My New Year's Resolution....I Choose Me

12/29/2013 19:52

This past Christmas week, I got the flu.  Being the Superwoman that I often think I am, I couldn't build enough strength to do the things I thought I needed to do.  My father, being the man that he is, literally took the keys away from me and told me to lay it down.  I was down for about 5 days.  To a person like me that's a lifetime.  I prayed for this nigtmare to be over.  Be still for 5 days!!! I felt like a caged tiger wandering around the house, only to pass out and have other people take care of me.  Some of you maybe thinking, "Fool just sit still, take a rest, get better!!"  Yet my twisted mindset thinks that's a waste of time. 


 

I also notice that during these times, people don't really care how you feel or what you are going through.  You know those times when life seems to trample on you sooo hard, and people, sometimes your so-called friends, want you to deliver.  I had that situation happen so many times this year, that I had to reevaluate friendships and relationships.  I am hurting and you want me to cook.  I am sick and you want me to coordinate a program.  Can you see, hear, or feel my pain?


 

Whenever I am brought down low, I go to the Master and asked "Why do you have me still?"  From my past experiences, whenever I am in a position for too long, I feel the Lord has to tell me something.  That night He flashed back my whole year.......What a year!!!  Here are the highlights:

Just started a blog

Didn't get the job I had been working so hard for

Dismissed from a position I loved

A few of my friends, associates, and mentors past away

Almost lost a parent twice this year

Started a new job (Transition)

Didn't work for 3 months

A relationship that was beautiful abruptly ended


 

This is just the tip of the iceberg.  Now looking at this list, I should have lost my mind.  I thought I did.  Yet, not one time did I deal with the fact that I had some pretty drastic things happening to me that should have killed me.  Now don't get me wrong, some of you look at that list and think this could have been the worst year of my life, on the contrary.  I can flip this list:

The blog has completely changed my life

I was dismissed from a position God told me to walk away from anyway, only to find out it got so much worst when I left

My parent bounced back and is doing great

Love my new jobs

That relationship was seasonal

Plus the Lord provided the whole time I was off work

 I need to stop and realize a hurt and take it to the Lord instead of running from it. 

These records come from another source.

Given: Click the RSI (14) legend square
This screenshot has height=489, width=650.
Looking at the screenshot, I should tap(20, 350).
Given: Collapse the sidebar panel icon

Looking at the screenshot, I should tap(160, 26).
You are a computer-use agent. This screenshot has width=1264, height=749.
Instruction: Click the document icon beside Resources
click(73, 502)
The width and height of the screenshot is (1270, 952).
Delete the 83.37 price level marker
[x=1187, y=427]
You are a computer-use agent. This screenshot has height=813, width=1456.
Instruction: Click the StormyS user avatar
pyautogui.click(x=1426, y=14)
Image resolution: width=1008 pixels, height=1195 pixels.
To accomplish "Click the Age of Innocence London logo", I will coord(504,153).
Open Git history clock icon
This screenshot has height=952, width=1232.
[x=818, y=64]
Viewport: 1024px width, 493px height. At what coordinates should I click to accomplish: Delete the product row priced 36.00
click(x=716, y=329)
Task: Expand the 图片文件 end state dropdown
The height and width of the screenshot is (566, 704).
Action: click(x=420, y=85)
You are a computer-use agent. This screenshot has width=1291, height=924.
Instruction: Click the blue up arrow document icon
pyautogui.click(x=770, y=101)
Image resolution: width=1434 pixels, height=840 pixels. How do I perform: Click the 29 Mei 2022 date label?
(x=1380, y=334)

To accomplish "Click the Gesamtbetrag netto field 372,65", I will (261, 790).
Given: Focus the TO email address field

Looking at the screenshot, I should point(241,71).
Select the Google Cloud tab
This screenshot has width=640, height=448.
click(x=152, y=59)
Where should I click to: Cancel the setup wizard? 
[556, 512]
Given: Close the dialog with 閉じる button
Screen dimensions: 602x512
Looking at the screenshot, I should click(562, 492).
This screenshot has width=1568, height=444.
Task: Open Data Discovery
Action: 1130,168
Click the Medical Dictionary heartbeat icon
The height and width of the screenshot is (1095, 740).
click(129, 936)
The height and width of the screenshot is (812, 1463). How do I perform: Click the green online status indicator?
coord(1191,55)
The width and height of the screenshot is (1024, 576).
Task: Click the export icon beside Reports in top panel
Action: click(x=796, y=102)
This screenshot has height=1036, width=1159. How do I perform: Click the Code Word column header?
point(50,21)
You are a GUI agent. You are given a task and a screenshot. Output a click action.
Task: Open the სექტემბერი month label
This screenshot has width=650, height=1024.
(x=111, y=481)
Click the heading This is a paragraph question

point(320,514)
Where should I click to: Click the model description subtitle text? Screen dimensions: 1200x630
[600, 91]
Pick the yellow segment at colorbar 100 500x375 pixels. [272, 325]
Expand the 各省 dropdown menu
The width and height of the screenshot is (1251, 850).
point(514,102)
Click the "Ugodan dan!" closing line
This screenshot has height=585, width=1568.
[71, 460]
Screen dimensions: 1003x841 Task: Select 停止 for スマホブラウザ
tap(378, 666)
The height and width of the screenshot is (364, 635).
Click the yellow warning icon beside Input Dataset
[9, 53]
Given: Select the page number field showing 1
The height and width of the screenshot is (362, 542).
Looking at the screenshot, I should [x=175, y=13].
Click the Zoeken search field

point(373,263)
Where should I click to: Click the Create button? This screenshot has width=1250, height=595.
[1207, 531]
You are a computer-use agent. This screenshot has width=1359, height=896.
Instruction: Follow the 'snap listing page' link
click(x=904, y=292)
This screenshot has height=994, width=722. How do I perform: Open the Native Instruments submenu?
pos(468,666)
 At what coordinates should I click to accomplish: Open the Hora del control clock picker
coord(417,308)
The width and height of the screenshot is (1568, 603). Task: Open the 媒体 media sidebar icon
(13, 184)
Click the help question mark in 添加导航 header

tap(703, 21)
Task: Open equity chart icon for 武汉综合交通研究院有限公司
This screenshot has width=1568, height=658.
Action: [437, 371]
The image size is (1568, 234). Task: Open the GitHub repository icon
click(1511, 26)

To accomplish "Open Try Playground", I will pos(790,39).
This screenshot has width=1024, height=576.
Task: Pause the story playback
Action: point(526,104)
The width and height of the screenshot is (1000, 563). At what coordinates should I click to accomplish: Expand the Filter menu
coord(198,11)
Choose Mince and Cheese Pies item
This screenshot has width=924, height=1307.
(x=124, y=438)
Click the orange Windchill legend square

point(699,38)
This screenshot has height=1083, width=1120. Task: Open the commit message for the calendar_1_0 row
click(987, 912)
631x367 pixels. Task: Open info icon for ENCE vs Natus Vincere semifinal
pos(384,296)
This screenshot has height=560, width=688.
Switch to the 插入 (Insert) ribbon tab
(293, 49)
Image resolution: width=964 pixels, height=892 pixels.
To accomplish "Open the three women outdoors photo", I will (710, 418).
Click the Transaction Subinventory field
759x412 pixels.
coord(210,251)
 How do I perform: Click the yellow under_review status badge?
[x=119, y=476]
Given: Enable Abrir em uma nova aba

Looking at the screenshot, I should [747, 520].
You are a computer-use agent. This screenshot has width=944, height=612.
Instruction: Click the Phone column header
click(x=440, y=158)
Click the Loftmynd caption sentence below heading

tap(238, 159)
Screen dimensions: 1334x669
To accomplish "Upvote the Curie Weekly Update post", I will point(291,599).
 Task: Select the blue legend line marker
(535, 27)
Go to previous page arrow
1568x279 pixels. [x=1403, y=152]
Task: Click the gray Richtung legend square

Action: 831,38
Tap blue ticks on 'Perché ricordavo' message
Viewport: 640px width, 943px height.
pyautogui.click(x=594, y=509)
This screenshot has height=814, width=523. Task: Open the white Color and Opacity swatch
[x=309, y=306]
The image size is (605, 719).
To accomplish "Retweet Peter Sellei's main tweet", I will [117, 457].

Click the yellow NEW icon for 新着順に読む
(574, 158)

So when I say, I choose me this coming 2014, I choose:

1.  To Forgive myself, I am not perfect

2.  Take time to acknowledge hurt, deal, and heal from it

3.  Constantly know that God knows exactly where I am and He Got It.  I can't fix it if I tried.  (I did try)

4.  Get the dead weight out of my life i.e. toxic relationships

5.  This is personal SLOW DOWN!!!!!


 

Tell me what is your declaration for 2014.  I Choose Me!!!